Kameron Keefer stares at the TV game-show, laughs at Bob Barker and his retro, '70s sets.
The 15-year-old, clad in his baseball team's royal purple T-shirt, is reclined in a hospital bed bundled up in a sports-themed fleece blanket.
The Tokay High School sophomore - a first baseman, pitcher, outfielder and football player - is battling cancer in his testicles and lungs.
On Thursday morning, his parents, Harvey and Jill Keefer, and uncle Steve Keefer, pore over pages of questions they will ask their three-doctor team of oncologists. They wait for 11:30 a.m., when they hope they'll get the green light to bring their boy home from the Kaiser Permanente Hospital.
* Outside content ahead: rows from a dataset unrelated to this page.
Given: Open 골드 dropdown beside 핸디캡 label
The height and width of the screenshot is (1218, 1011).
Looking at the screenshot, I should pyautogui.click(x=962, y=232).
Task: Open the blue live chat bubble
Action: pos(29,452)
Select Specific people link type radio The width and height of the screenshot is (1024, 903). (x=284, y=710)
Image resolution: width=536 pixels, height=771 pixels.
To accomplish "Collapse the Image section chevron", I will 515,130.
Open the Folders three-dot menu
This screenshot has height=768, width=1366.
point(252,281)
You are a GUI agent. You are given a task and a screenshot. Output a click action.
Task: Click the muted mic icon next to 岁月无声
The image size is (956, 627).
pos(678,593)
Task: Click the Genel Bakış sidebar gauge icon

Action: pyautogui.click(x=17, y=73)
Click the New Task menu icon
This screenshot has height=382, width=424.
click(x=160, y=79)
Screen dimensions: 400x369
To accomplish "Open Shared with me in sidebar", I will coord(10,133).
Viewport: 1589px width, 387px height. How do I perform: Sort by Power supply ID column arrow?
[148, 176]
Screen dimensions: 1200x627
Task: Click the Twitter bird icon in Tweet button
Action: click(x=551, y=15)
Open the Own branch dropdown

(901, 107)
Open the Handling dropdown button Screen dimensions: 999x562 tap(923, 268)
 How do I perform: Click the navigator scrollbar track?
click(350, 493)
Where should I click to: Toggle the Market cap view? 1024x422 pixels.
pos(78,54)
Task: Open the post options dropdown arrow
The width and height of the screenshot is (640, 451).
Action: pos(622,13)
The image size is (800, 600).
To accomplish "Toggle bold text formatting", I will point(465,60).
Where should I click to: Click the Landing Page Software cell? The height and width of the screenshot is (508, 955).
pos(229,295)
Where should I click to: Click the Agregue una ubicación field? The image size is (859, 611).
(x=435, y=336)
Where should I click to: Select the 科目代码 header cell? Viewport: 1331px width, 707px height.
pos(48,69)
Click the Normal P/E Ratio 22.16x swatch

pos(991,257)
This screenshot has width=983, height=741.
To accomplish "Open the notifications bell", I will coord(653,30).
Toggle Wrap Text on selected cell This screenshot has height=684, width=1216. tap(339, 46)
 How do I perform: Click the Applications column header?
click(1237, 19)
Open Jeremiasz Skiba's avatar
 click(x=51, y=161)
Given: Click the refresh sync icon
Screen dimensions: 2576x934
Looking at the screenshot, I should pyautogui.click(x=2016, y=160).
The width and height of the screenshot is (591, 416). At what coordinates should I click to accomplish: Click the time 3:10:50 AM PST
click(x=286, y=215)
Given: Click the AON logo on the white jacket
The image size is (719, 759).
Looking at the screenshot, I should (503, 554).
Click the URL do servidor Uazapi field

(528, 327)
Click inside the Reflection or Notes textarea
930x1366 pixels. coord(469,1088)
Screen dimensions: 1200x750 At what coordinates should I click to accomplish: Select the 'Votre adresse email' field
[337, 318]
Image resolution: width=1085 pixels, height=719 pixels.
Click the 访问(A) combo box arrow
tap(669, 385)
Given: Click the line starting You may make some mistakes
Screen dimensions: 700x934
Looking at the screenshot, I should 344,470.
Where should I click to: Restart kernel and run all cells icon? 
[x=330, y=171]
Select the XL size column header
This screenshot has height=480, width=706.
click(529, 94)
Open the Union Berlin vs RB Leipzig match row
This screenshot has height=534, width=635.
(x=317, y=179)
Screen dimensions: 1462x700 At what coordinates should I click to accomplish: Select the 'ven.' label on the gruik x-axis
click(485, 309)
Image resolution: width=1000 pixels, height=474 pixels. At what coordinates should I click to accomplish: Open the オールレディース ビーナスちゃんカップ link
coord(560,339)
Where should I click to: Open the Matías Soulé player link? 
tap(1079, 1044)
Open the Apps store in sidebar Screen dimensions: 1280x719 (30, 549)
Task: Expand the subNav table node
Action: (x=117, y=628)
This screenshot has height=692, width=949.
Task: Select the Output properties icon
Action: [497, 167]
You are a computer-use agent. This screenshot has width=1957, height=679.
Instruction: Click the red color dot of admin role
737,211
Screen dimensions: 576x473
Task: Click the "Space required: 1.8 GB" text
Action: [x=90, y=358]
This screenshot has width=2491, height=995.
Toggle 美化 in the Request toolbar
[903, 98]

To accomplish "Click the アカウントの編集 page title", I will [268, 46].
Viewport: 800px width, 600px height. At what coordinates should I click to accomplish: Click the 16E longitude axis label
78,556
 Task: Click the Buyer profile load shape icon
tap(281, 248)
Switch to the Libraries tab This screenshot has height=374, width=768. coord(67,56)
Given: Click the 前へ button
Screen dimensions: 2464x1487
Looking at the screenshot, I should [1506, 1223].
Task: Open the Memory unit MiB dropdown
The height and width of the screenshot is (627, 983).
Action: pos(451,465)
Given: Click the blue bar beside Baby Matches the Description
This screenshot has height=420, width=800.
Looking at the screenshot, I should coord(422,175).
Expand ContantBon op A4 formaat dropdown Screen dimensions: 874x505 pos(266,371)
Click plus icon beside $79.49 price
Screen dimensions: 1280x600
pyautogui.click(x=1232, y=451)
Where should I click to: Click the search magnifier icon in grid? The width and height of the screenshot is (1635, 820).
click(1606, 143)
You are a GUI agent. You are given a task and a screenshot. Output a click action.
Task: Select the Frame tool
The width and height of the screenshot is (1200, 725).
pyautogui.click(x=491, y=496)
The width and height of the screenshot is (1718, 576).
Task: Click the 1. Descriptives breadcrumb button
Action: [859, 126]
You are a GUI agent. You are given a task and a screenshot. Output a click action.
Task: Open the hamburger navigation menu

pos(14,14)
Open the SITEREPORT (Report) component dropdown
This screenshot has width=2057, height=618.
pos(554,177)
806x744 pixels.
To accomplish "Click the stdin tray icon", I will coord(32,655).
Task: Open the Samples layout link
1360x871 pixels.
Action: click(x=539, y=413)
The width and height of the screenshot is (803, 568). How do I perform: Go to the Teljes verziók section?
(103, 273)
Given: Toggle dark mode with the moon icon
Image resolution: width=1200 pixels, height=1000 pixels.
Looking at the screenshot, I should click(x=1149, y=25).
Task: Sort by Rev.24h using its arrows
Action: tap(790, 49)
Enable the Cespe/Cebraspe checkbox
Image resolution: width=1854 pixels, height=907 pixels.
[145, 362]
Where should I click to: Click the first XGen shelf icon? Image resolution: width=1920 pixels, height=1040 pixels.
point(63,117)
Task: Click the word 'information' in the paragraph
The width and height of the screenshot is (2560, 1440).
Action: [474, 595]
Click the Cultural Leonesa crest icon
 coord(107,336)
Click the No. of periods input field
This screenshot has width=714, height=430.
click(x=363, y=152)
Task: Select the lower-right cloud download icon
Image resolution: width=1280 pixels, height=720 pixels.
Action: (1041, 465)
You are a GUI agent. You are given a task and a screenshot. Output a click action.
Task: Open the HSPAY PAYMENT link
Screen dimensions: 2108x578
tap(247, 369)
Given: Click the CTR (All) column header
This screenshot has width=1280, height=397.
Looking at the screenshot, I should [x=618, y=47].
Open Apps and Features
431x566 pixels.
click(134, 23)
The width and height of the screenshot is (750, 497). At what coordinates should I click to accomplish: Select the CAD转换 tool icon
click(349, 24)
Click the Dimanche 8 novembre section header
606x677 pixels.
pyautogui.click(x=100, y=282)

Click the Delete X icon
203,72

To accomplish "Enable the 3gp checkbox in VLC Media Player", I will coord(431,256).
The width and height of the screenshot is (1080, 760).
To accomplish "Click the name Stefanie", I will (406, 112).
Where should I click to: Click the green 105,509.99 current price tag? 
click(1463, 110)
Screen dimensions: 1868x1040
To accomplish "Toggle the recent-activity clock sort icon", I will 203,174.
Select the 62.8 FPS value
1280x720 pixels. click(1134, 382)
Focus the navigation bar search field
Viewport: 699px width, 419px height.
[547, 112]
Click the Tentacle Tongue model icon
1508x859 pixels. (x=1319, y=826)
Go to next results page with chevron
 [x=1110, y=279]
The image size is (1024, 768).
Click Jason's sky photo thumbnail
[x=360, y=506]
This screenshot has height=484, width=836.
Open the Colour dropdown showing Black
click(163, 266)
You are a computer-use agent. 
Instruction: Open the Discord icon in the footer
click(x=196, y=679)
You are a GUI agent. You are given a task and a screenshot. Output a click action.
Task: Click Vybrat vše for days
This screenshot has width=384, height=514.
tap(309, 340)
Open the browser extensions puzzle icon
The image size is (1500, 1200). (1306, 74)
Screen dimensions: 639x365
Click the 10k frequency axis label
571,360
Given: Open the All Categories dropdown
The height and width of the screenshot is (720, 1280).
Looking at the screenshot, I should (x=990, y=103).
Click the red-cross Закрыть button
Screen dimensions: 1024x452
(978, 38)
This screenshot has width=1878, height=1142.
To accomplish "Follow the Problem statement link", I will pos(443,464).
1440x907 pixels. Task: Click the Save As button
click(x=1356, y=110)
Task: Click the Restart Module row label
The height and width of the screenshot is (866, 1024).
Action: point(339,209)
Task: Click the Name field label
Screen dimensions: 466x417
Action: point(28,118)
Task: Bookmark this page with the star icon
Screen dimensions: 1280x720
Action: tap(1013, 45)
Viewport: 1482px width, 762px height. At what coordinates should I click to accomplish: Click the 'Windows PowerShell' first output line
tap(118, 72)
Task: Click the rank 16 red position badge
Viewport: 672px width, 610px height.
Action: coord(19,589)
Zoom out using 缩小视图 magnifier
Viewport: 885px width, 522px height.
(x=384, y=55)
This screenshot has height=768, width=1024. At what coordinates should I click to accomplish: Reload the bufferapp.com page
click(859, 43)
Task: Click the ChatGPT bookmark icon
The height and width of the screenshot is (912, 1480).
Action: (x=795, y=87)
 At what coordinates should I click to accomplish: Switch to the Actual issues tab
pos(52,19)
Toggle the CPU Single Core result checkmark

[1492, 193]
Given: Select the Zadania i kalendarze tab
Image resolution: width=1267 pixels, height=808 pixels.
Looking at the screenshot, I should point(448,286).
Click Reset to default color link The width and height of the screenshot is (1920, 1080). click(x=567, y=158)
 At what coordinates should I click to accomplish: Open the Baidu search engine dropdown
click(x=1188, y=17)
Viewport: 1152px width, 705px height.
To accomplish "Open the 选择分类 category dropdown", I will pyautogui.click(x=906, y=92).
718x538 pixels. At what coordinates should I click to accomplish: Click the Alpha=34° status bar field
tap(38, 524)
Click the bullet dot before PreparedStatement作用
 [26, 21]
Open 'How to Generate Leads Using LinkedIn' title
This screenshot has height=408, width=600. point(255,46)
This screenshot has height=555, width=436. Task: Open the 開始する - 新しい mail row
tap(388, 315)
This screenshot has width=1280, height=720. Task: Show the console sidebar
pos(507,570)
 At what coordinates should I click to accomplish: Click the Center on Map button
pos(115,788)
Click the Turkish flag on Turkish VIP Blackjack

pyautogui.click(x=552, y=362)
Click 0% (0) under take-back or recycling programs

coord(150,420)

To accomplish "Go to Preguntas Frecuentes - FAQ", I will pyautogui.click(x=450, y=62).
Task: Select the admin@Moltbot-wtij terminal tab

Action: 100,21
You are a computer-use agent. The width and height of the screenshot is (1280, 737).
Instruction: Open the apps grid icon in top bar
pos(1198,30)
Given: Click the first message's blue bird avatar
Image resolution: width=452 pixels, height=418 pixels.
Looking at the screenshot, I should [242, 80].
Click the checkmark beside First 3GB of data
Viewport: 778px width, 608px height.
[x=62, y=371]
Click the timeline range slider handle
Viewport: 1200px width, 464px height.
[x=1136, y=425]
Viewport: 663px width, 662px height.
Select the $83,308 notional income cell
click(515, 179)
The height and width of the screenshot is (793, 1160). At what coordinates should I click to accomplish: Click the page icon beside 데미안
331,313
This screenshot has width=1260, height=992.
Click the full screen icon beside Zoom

After lunch they find out the doctors want their son, who they call Kam, to finish another round of antibiotics. He might not see his own bedroom until early next week. And he'll only be home a week before his next hospital stay.
"They all say 'If you get any kind of cancer, this (testicular cancer) is the one to have.'" Harvey Keefer said.
"It's been the opposite with us. We've had nothing but a nightmare. It's been literally, scary."
Kam has not only endured surgery and chemotherapy, he has also had to deal with a rare medical condition associated with chemotherapy and his doctor died in a tragic accident.
Harvey Keefer said his son first came to him in May complaining of pain that appeared to be that of a sports injury.
"Kam came to me and said he was hurting," he said, explaining the first signs. "When you play sports, you're used to playing banged-up."
If it weren't for their oldest son Kyle's friend beating testicular cancer three years ago, the Keefers may not have checked into Kam's continued pain. The Keefers have four other children, Kyle, 20, Kevin, 18, Kimberly, 13, and Konner, 11.
They brought Kameron to the doctor the morning of May 16. By 3 p.m. he was prepped for surgery, to get rid of the tumors. Two weeks later he got out of the hospital, and scored the winning run in the age 14-15 Babe Ruth championship game at Kofu Park.
Later, he spent a week in Novato at Camp Okizu, a getaway for young cancer patients.
But then Kam found more lumps.
The Keefers' doctor, William Baker of Stockton, wanted to operate, after Kam's one-week vacation. But on Aug. 20, Baker drowned in the Delta.
The new oncologists commenced an aggressive treatment - four rounds of chemotherapy followed by two weeks of hospitalization.
After the first round of chemotherapy, Kameron developed a rare complication called typhlitis - inflammation of parts of the large intestine and abdomen that could cause them to burst, Harvey Keefer said.
In 2005, the Oncology Nursing Society called cancer, aggressive chemo and typhlitis a "deadly trio." It's so rare many nurses and doctor's don't recognize it right away. Half of those patients with the trio don't make it.
After six days in ICU, Kameron moved downstairs into Kaiser's pediatric ward, where he could hook up his XBox and talk on a cell phone.
"Down here … it's one more step to go home," Kam Keefer said.
He said he is hoping for Xzibit of MTV's "Pimp My Ride" to do a Make A Wish-style appearance, fixing up his hand-me-down Dodge Ram, the family's old work truck, which suffers from a blown-out engine and body damage.
About testicular cancerThe Keefers also hope to spread the word about testicular cancer.
"Part of the problem is guys 'can't' talk about it," Jill Keefer said.
Testicular cancer typically develops in one or both testicles in young men. During 2006, about 8,250 new U.S. cases will be diagnosed; an estimated 370 men will die of it. The exact cause is not known.
Most of the time a lump on the testicle is the first sign but some cancers
may not cause symptoms until after reaching an advanced stage.
Source: American Cancer Society, at http://www.cancer.org.
Jill Keefer, a kindergarten teacher at Larson Elementary, sets small goals.
She hopes to fix a laptop so he can at least check his MySpace.com page.
"Things change day to day, but he possibly will do another round of chemo in four weeks," said Jill Keefer's best friend, a family friend of 17 years, Jenny Gilley, who is spearheading some fund-raising efforts.
"I truly believe in faith and the power of prayer, there are so many people supporting us. It's faith that gets us through this," Harvey Keefer said.
At tonight's homecoming game against St. Mary's, Tokay's players will decorate their helmets with number "16" stickers. Jill Keefer's kindergarten teaching partner is Chris Franks, wife of St. Mary's football coach Tony Franks.
Both sides are planning fund-raisers - cans for donations will be set up at the gates. At halftime the crowds can snap their Halloween light sticks, and buy tickets for a pancake breakfast scheduled for early December.
In one week, a trust fund set up at the Bank of Lodi has collected about $1,500. Contributions may be sent in care of Jenny Gilley, 44 N. Wellington Lane; Lodi, CA 95242.